● RECORDS FOR THIS EXERCISE
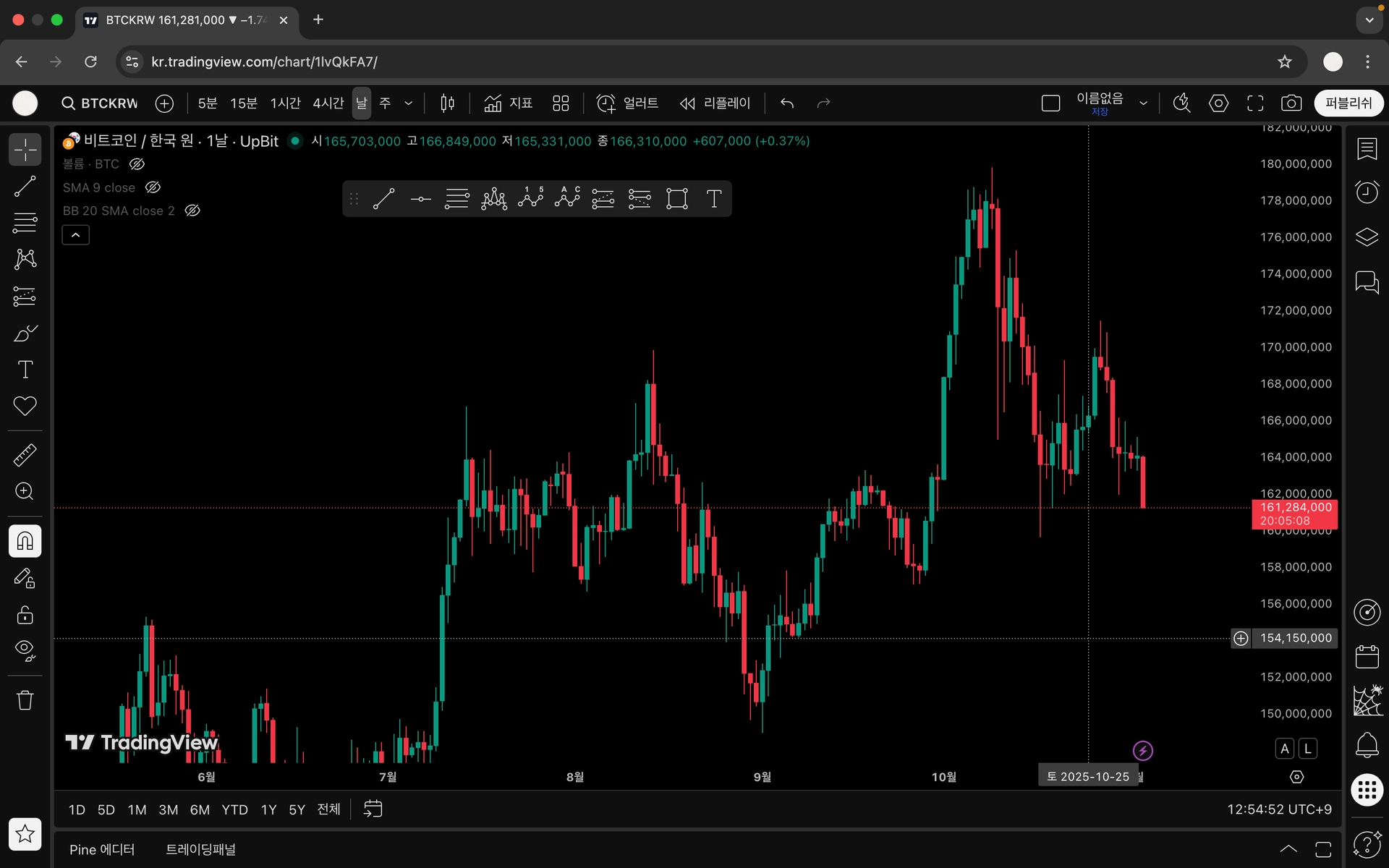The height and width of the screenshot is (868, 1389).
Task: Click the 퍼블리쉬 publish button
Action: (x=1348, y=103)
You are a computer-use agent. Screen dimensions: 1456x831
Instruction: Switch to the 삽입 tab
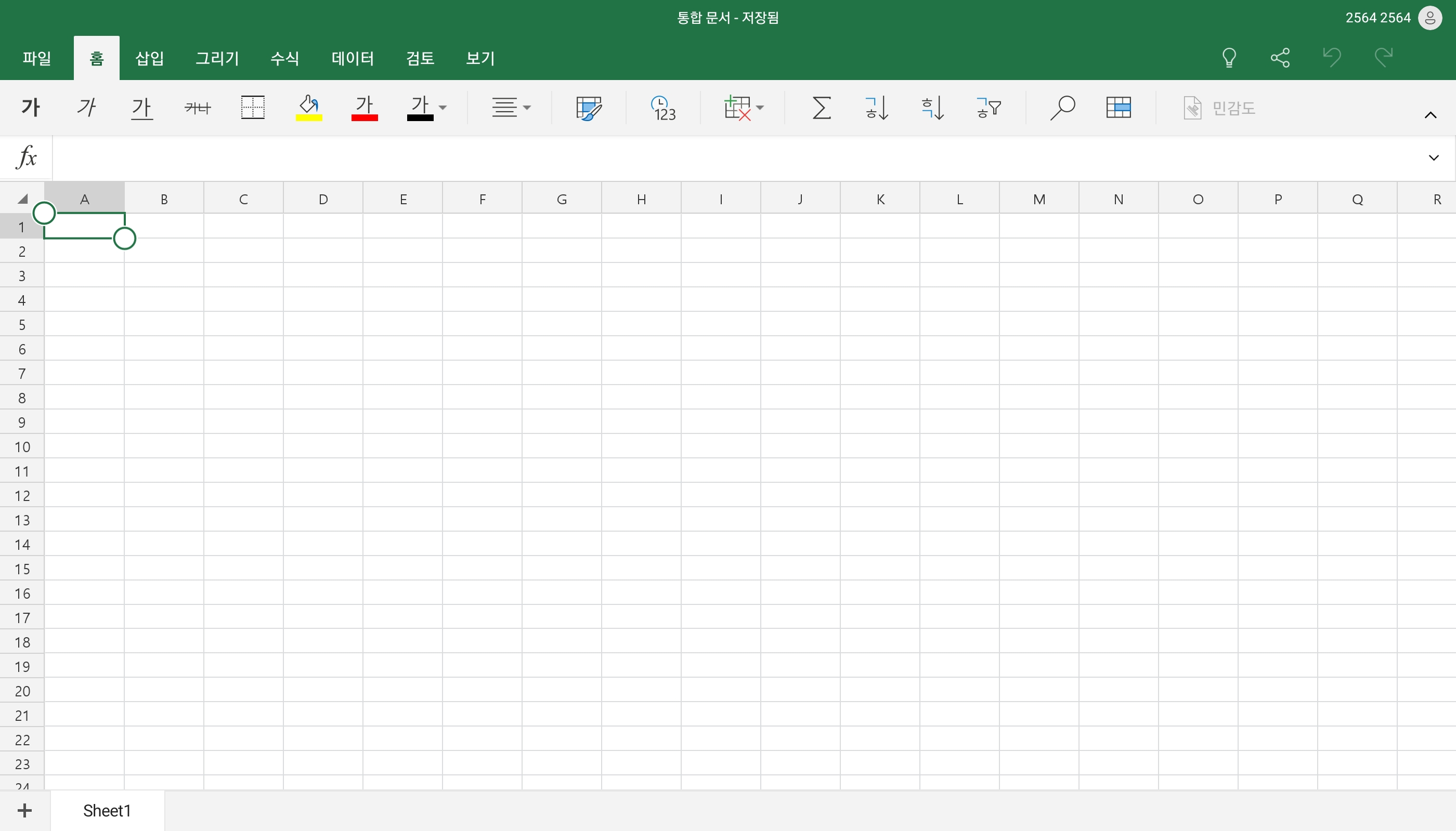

● PROBLEM DETAILS
Your copy should hold exactly and only the lines from the one containing "You are a computer-use" through the end of the material, inclusive, repeated word for word and without pictures.

● ANSWER AREA
You are a computer-use agent. Screen dimensions: 1456x831
Instruction: Switch to the 삽입 tab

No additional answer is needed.